[Dataset entries]
Segment Open

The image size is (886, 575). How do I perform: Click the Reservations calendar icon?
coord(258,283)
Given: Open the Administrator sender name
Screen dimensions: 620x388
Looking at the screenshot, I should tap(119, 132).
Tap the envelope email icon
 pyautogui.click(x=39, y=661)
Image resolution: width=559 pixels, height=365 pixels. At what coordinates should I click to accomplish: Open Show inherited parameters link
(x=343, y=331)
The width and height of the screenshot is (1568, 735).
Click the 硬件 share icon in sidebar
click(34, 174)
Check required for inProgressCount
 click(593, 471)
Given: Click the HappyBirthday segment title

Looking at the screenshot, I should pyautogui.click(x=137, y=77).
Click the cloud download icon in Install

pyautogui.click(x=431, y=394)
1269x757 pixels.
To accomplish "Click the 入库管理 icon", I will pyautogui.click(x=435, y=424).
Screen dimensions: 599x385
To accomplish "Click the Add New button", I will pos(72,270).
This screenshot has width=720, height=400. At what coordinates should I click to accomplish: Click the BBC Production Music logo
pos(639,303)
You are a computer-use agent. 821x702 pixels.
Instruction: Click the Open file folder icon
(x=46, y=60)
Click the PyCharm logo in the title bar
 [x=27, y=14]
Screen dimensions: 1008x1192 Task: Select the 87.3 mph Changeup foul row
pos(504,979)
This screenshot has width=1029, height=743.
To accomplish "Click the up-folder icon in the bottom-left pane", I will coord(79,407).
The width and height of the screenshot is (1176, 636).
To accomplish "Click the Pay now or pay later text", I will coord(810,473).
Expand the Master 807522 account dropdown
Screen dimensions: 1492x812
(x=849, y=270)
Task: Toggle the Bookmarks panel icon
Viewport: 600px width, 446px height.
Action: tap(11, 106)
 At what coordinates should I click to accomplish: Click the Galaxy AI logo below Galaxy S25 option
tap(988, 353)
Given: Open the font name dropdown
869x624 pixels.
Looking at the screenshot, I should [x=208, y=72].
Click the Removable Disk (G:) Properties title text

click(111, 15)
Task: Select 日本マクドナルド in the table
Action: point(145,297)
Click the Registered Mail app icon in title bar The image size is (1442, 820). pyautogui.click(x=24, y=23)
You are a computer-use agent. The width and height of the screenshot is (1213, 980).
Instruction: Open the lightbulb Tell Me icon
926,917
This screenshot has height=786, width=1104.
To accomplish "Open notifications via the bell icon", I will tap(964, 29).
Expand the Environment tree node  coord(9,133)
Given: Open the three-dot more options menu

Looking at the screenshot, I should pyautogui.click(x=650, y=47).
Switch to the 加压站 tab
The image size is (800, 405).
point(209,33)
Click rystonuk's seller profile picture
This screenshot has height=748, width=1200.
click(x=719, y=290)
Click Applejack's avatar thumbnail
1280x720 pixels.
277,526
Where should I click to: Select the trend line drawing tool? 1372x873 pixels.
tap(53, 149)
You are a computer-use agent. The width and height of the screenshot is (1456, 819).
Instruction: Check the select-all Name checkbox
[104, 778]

Segment Closed

The answer is every entry, repeated word for word.

◆ **ANSWER SPACE**:
The image size is (886, 575). How do I perform: Click the Reservations calendar icon?
coord(258,283)
Given: Open the Administrator sender name
Screen dimensions: 620x388
Looking at the screenshot, I should tap(119, 132).
Tap the envelope email icon
 pyautogui.click(x=39, y=661)
Image resolution: width=559 pixels, height=365 pixels. At what coordinates should I click to accomplish: Open Show inherited parameters link
(x=343, y=331)
The width and height of the screenshot is (1568, 735).
Click the 硬件 share icon in sidebar
click(34, 174)
Check required for inProgressCount
 click(593, 471)
Given: Click the HappyBirthday segment title

Looking at the screenshot, I should pyautogui.click(x=137, y=77).
Click the cloud download icon in Install

pyautogui.click(x=431, y=394)
1269x757 pixels.
To accomplish "Click the 入库管理 icon", I will pyautogui.click(x=435, y=424).
Screen dimensions: 599x385
To accomplish "Click the Add New button", I will pos(72,270).
This screenshot has width=720, height=400. At what coordinates should I click to accomplish: Click the BBC Production Music logo
pos(639,303)
You are a computer-use agent. 821x702 pixels.
Instruction: Click the Open file folder icon
(x=46, y=60)
Click the PyCharm logo in the title bar
 [x=27, y=14]
Screen dimensions: 1008x1192 Task: Select the 87.3 mph Changeup foul row
pos(504,979)
This screenshot has width=1029, height=743.
To accomplish "Click the up-folder icon in the bottom-left pane", I will coord(79,407).
The width and height of the screenshot is (1176, 636).
To accomplish "Click the Pay now or pay later text", I will coord(810,473).
Expand the Master 807522 account dropdown
Screen dimensions: 1492x812
(x=849, y=270)
Task: Toggle the Bookmarks panel icon
Viewport: 600px width, 446px height.
Action: tap(11, 106)
 At what coordinates should I click to accomplish: Click the Galaxy AI logo below Galaxy S25 option
tap(988, 353)
Given: Open the font name dropdown
869x624 pixels.
Looking at the screenshot, I should [x=208, y=72].
Click the Removable Disk (G:) Properties title text

click(111, 15)
Task: Select 日本マクドナルド in the table
Action: point(145,297)
Click the Registered Mail app icon in title bar The image size is (1442, 820). pyautogui.click(x=24, y=23)
You are a computer-use agent. The width and height of the screenshot is (1213, 980).
Instruction: Open the lightbulb Tell Me icon
926,917
This screenshot has height=786, width=1104.
To accomplish "Open notifications via the bell icon", I will tap(964, 29).
Expand the Environment tree node  coord(9,133)
Given: Open the three-dot more options menu

Looking at the screenshot, I should pyautogui.click(x=650, y=47).
Switch to the 加压站 tab
The image size is (800, 405).
point(209,33)
Click rystonuk's seller profile picture
This screenshot has height=748, width=1200.
click(x=719, y=290)
Click Applejack's avatar thumbnail
1280x720 pixels.
277,526
Where should I click to: Select the trend line drawing tool? 1372x873 pixels.
tap(53, 149)
You are a computer-use agent. The width and height of the screenshot is (1456, 819).
Instruction: Check the select-all Name checkbox
[104, 778]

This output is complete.